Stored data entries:

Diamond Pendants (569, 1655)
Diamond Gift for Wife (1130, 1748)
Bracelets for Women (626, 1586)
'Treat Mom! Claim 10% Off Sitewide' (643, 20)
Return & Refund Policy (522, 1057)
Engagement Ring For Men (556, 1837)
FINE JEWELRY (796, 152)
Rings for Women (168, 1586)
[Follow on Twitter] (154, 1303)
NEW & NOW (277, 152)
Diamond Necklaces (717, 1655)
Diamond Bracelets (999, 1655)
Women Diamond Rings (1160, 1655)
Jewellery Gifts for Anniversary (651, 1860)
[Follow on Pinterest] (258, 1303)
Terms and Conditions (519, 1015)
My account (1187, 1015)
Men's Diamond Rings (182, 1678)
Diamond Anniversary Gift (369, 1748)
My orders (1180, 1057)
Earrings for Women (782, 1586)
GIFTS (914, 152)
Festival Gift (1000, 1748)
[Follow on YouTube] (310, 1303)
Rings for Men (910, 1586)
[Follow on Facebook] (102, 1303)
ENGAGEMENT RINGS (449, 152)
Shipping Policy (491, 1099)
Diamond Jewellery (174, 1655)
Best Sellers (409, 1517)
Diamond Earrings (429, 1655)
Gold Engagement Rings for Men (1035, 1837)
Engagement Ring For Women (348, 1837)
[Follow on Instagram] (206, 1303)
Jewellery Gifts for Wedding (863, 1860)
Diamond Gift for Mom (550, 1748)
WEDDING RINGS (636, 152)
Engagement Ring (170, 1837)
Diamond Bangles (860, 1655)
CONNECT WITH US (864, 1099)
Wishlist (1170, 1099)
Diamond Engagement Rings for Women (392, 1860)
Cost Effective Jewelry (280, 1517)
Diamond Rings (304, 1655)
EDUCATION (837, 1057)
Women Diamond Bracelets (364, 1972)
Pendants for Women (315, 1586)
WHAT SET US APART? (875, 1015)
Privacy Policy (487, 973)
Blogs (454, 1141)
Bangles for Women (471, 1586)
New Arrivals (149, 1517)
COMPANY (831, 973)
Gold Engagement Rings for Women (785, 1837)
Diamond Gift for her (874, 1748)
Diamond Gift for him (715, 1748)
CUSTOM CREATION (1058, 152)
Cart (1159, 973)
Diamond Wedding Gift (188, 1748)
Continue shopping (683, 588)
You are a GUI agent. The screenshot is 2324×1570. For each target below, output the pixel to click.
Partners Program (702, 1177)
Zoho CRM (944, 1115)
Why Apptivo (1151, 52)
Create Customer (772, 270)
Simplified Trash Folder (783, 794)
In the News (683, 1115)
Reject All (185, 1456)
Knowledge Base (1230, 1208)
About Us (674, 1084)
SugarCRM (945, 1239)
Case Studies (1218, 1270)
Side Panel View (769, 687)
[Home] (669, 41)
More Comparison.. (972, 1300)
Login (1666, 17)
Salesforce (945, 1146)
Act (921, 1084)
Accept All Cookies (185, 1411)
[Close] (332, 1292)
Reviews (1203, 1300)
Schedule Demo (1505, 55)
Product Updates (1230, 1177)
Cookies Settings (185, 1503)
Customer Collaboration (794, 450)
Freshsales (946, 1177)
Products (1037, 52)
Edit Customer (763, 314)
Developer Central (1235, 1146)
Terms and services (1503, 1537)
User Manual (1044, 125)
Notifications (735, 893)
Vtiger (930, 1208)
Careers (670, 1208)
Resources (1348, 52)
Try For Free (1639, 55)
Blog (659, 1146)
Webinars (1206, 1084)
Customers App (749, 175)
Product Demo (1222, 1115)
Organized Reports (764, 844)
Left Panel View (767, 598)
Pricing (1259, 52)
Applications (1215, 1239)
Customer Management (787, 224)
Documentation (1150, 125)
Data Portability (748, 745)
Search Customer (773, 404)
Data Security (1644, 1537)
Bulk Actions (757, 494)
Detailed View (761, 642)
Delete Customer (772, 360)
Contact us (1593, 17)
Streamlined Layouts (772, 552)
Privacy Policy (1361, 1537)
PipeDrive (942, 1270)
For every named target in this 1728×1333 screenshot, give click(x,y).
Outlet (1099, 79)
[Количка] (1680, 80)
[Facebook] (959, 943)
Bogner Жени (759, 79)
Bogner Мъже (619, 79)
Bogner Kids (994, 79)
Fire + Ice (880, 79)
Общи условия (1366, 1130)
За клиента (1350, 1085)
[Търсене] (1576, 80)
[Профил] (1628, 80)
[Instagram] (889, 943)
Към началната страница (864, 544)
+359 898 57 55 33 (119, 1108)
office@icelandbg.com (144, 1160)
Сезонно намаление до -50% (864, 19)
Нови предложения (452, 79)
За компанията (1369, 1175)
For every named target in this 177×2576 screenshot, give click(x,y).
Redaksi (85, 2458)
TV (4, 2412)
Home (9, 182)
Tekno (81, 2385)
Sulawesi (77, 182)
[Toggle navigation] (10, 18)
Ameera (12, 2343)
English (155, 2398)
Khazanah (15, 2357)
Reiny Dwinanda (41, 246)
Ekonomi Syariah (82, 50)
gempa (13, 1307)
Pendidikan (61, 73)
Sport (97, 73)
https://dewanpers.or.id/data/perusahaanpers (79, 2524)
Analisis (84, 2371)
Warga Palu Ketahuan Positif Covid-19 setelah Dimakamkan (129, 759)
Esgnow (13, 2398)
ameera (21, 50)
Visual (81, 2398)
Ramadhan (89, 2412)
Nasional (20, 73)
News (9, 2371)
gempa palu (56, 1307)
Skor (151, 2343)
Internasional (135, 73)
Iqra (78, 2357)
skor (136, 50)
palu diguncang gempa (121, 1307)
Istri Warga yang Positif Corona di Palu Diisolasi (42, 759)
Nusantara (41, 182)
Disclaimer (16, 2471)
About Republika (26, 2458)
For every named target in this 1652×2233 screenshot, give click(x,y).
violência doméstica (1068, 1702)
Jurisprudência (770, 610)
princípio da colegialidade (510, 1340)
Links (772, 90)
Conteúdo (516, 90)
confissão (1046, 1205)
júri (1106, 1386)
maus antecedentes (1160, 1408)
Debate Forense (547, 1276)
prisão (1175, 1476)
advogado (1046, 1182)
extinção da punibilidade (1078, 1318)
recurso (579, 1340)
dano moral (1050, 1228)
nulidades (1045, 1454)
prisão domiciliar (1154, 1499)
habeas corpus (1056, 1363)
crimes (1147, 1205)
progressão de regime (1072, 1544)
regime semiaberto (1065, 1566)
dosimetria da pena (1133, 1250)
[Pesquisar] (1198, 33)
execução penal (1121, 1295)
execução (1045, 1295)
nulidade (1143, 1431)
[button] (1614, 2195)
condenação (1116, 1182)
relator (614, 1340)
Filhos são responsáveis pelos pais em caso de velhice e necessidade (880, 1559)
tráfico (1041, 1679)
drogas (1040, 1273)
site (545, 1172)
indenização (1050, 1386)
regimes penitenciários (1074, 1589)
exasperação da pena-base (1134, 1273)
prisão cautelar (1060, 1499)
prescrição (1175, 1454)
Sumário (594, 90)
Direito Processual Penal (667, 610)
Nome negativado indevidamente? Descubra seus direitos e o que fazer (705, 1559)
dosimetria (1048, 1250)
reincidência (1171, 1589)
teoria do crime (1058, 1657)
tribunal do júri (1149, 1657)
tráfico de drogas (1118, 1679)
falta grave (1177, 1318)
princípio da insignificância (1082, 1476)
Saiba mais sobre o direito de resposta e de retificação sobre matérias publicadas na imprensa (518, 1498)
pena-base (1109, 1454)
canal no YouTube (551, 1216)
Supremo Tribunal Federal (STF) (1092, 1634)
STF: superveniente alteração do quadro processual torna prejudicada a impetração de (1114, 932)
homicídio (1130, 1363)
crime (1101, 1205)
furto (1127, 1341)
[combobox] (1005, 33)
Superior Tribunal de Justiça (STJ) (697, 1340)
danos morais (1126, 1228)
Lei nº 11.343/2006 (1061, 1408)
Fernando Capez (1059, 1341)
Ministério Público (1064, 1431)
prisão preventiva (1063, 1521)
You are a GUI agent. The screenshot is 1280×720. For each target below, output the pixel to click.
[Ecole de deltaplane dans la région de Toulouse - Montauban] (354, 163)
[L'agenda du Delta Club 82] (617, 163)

| Instructions for the task |
Among the records above, repeat exactly the line with "prescrição (1175, 1454)", the line with "prisão preventiva (1063, 1521)", and every line in between, and only those.

| Expected output |
prescrição (1175, 1454)
Sumário (594, 90)
Direito Processual Penal (667, 610)
Nome negativado indevidamente? Descubra seus direitos e o que fazer (705, 1559)
dosimetria (1048, 1250)
reincidência (1171, 1589)
teoria do crime (1058, 1657)
tribunal do júri (1149, 1657)
tráfico de drogas (1118, 1679)
falta grave (1177, 1318)
princípio da insignificância (1082, 1476)
Saiba mais sobre o direito de resposta e de retificação sobre matérias publicadas na imprensa (518, 1498)
pena-base (1109, 1454)
canal no YouTube (551, 1216)
Supremo Tribunal Federal (STF) (1092, 1634)
STF: superveniente alteração do quadro processual torna prejudicada a impetração de (1114, 932)
homicídio (1130, 1363)
crime (1101, 1205)
furto (1127, 1341)
[combobox] (1005, 33)
Superior Tribunal de Justiça (STJ) (697, 1340)
danos morais (1126, 1228)
Lei nº 11.343/2006 (1061, 1408)
Fernando Capez (1059, 1341)
Ministério Público (1064, 1431)
prisão preventiva (1063, 1521)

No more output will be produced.